- [Exercise prompt]
Scan the listing below for the string "every" and copy each line where it turns up.

◆ ◆ ◆ ◆ ◆ ◆ ◆

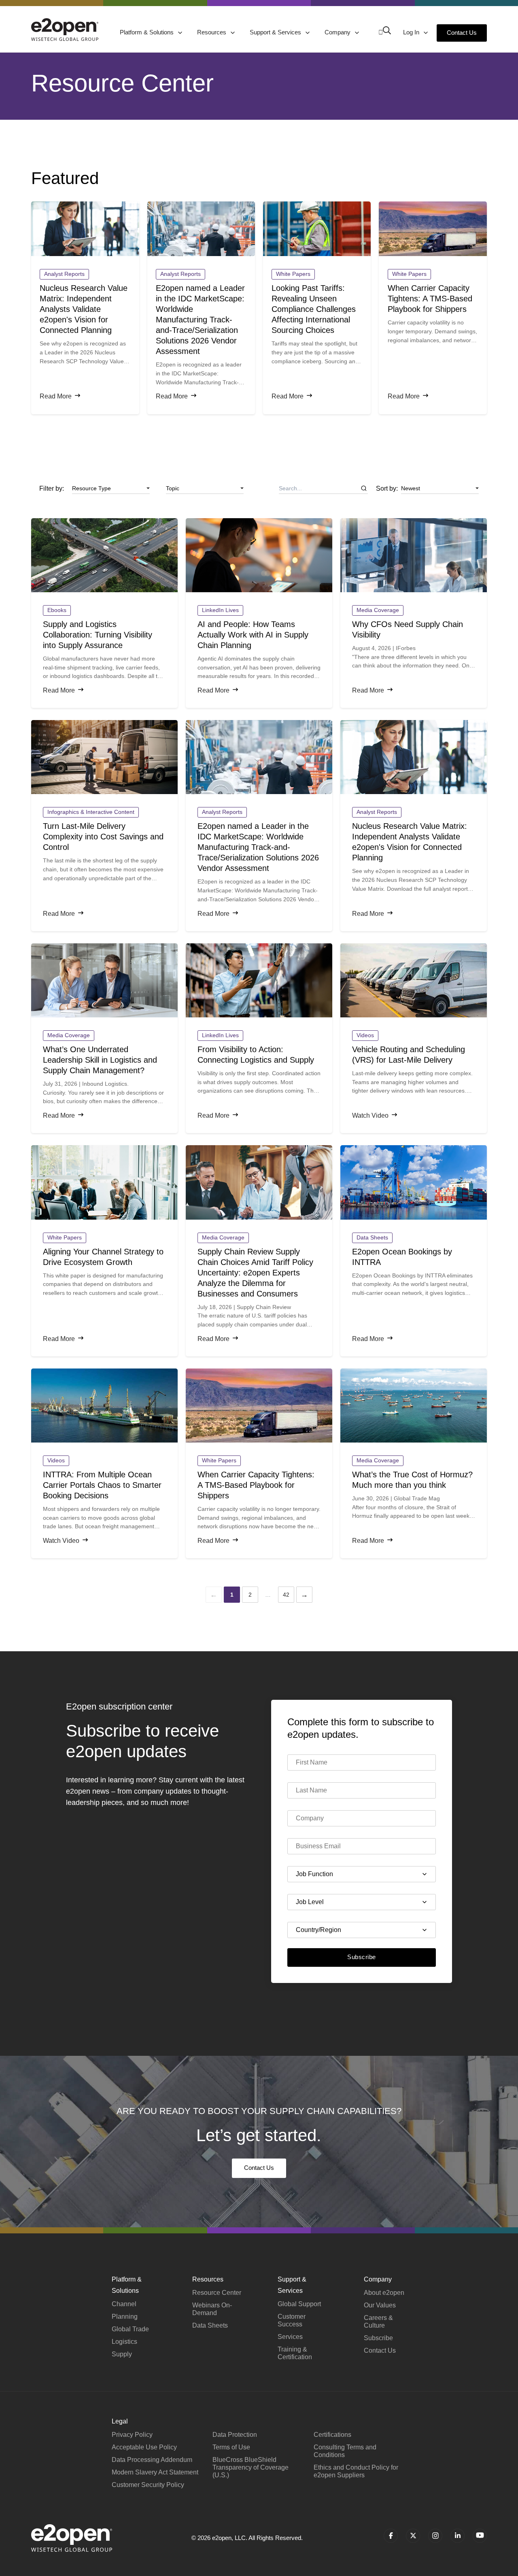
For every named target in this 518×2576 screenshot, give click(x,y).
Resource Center (216, 2292)
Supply (122, 2354)
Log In (412, 32)
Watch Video (370, 1115)
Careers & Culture (378, 2321)
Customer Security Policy (148, 2484)
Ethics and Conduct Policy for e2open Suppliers (356, 2471)
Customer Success (292, 2320)
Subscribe (361, 1956)
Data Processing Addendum (152, 2459)
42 (286, 1594)
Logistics (124, 2341)
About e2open (384, 2292)
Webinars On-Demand (212, 2309)
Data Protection (234, 2434)
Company (338, 32)
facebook (391, 2536)
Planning (125, 2316)
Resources (212, 32)
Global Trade (130, 2329)
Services (290, 2336)
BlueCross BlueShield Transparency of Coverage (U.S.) (250, 2467)
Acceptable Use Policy (144, 2447)
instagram (435, 2536)
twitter (413, 2536)
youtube (480, 2536)
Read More (56, 396)
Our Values (380, 2305)
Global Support (299, 2304)
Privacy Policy (132, 2434)
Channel (124, 2304)
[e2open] (64, 29)
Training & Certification (295, 2353)
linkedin (457, 2536)
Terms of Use (231, 2447)
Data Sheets (210, 2325)
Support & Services (276, 32)
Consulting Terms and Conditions (345, 2451)
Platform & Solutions (147, 32)
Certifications (332, 2434)
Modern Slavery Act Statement (155, 2472)
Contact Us (462, 32)
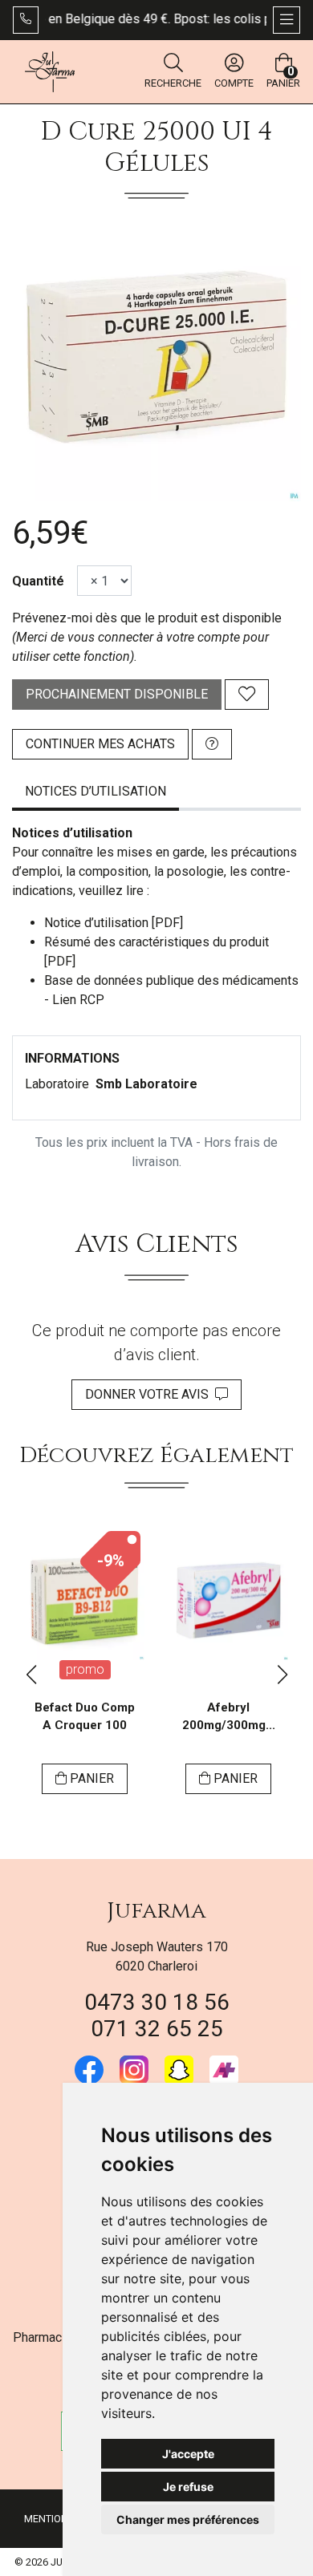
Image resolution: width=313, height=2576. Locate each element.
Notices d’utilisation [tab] (95, 791)
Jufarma (156, 1911)
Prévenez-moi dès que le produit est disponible (147, 618)
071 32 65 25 (157, 2028)
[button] (31, 1674)
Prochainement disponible (117, 694)
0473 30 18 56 (157, 2002)
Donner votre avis (150, 1394)
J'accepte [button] (188, 2454)
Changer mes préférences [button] (187, 2519)
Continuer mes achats (100, 743)
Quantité (38, 581)
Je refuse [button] (188, 2486)
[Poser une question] (212, 744)
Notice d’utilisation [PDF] (113, 922)
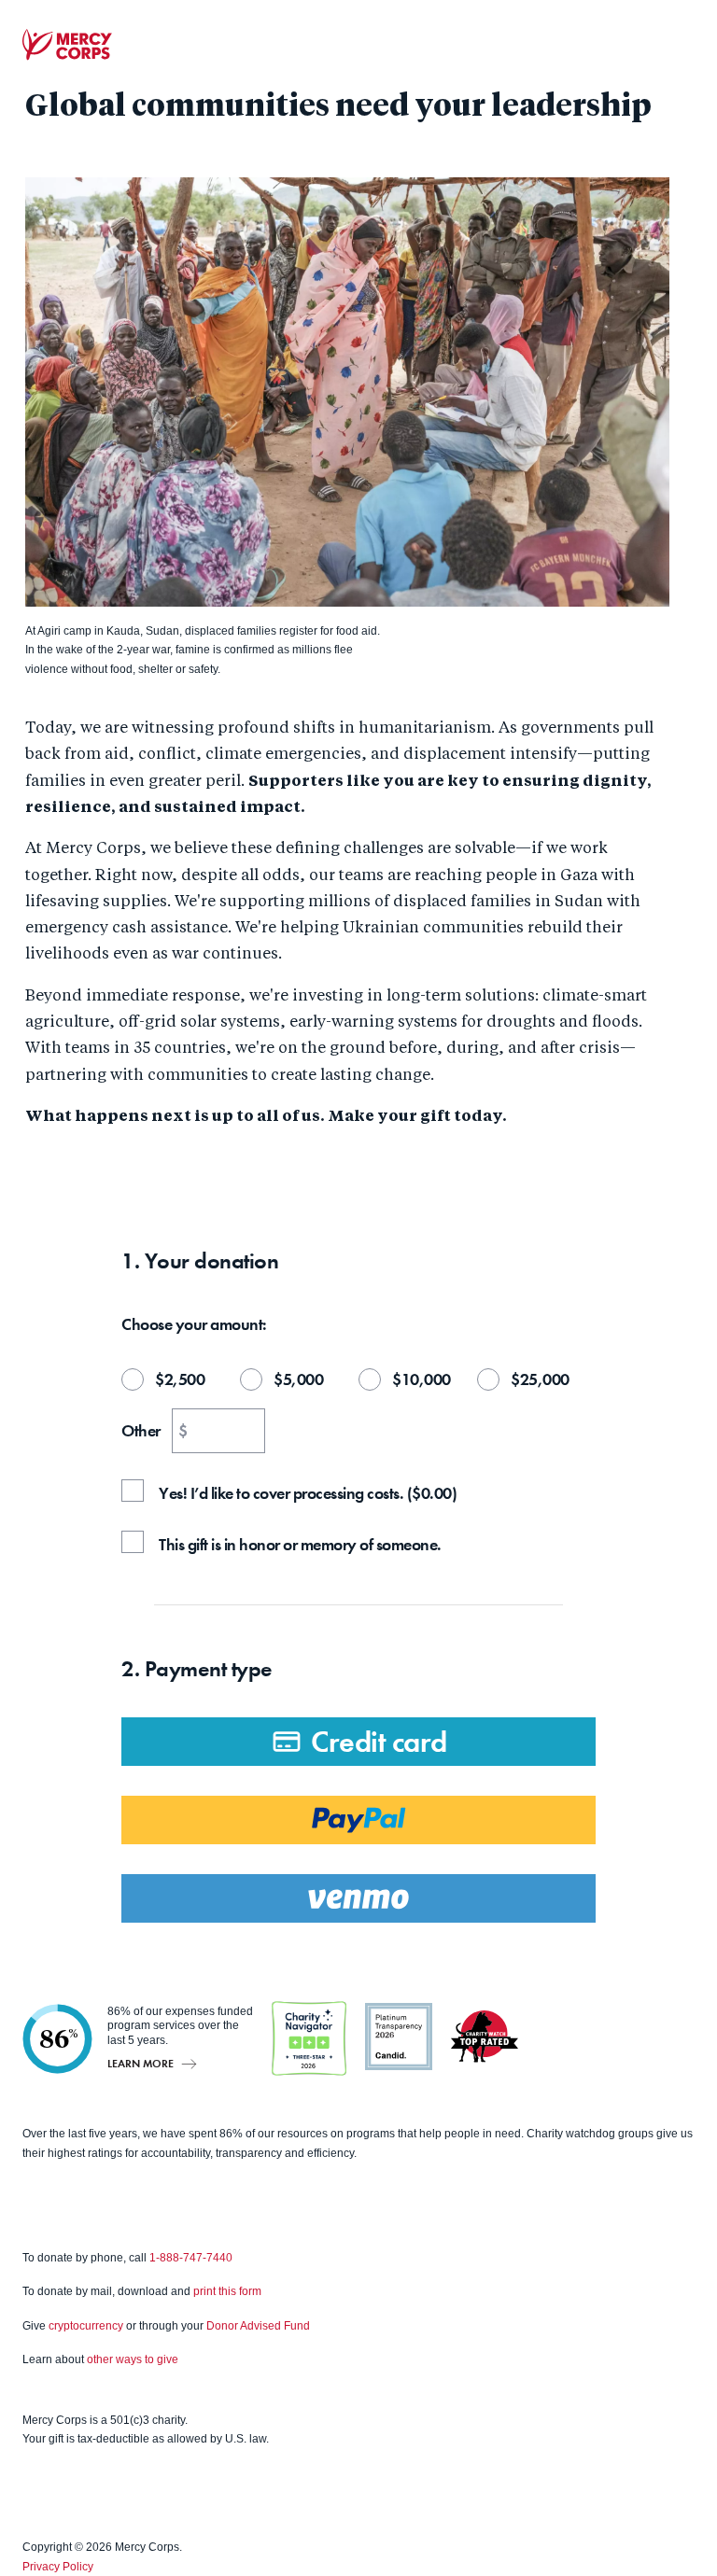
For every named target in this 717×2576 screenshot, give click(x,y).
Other (141, 1431)
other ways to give (132, 2359)
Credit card (379, 1742)
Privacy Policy (57, 2566)
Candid (398, 2036)
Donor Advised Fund (258, 2325)
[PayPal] (358, 1820)
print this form (227, 2291)
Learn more (140, 2063)
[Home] (67, 44)
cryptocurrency (86, 2325)
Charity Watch (484, 2036)
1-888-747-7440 (190, 2257)
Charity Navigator (309, 2038)
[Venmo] (358, 1898)
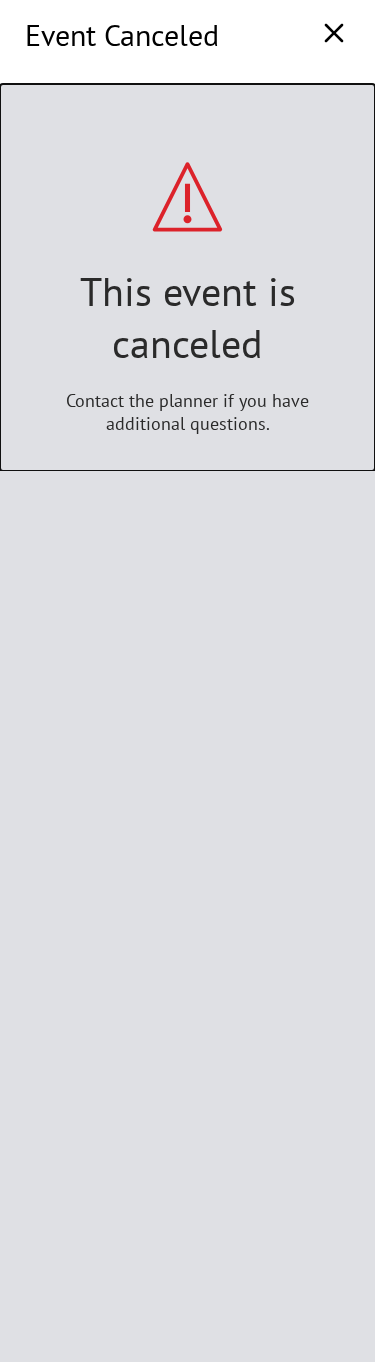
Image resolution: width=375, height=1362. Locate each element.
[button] (334, 35)
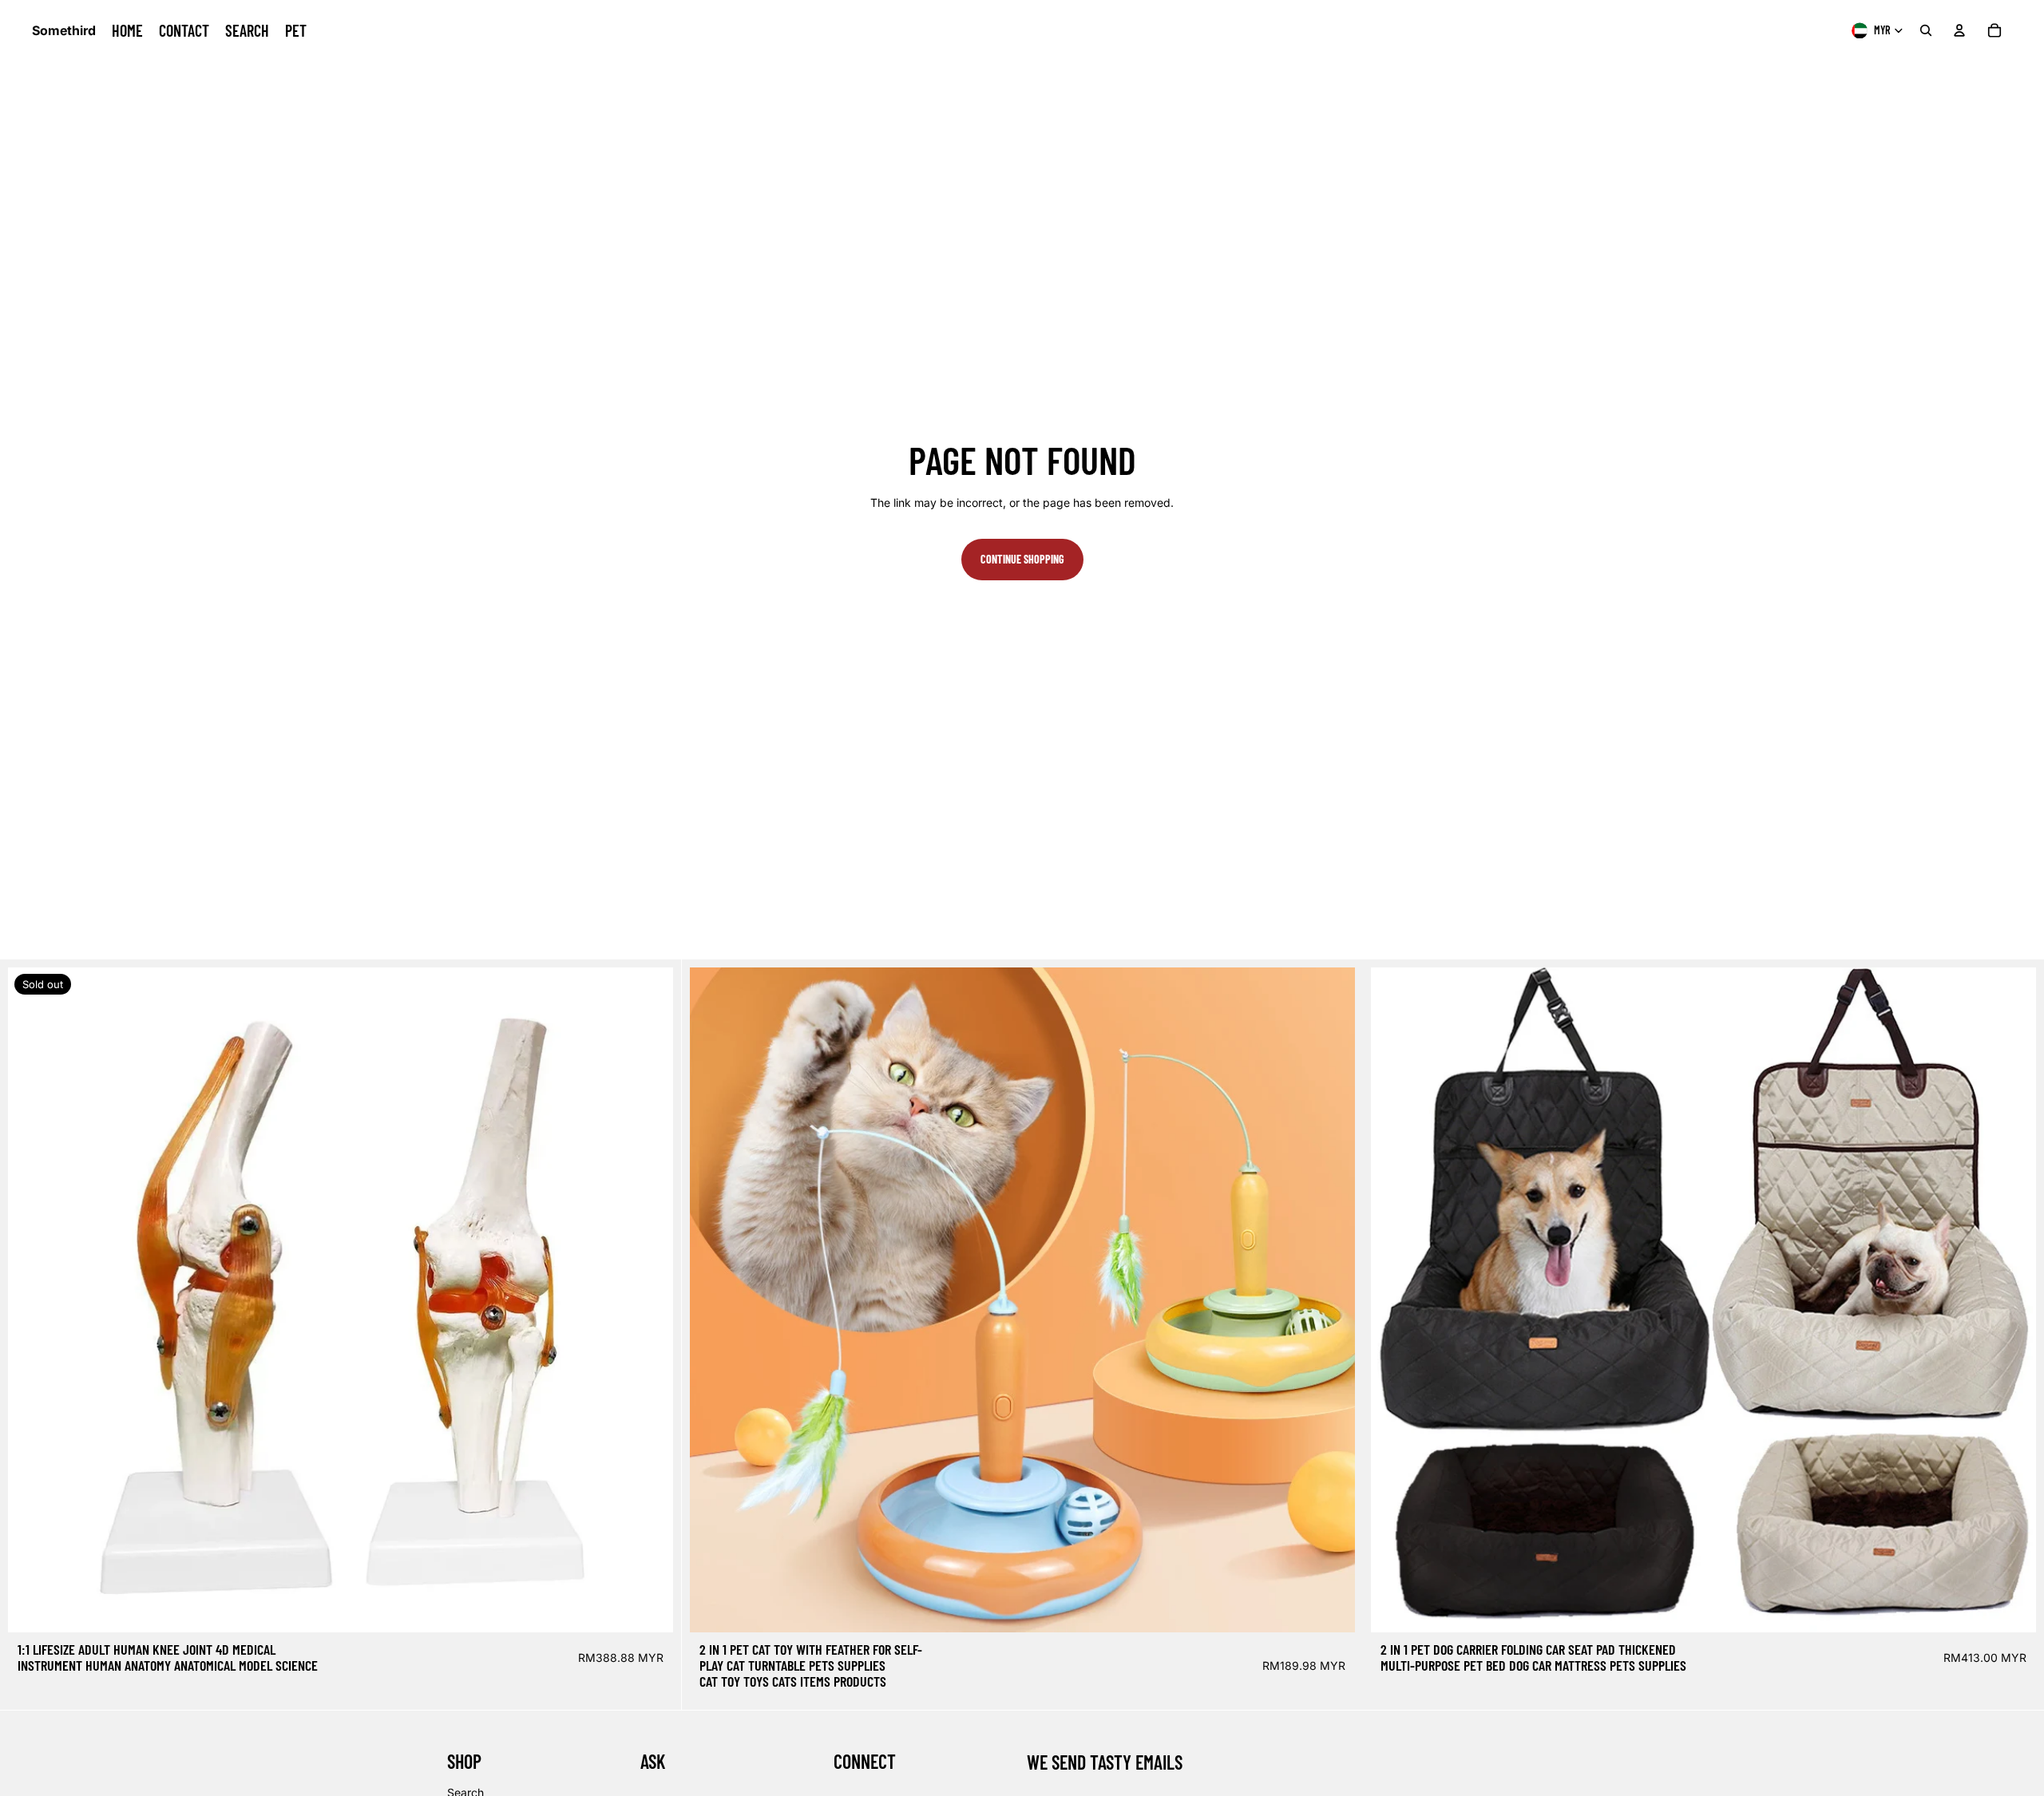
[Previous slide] (32, 1299)
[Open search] (1925, 30)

◆ ◆ ◆ ◆ ◆ ◆ ◆

- [Expected answer]
For every named target in this 518×2576 screenshot, give click(x,y).
For every named target in this 717×2576 screenshot, give click(x,y).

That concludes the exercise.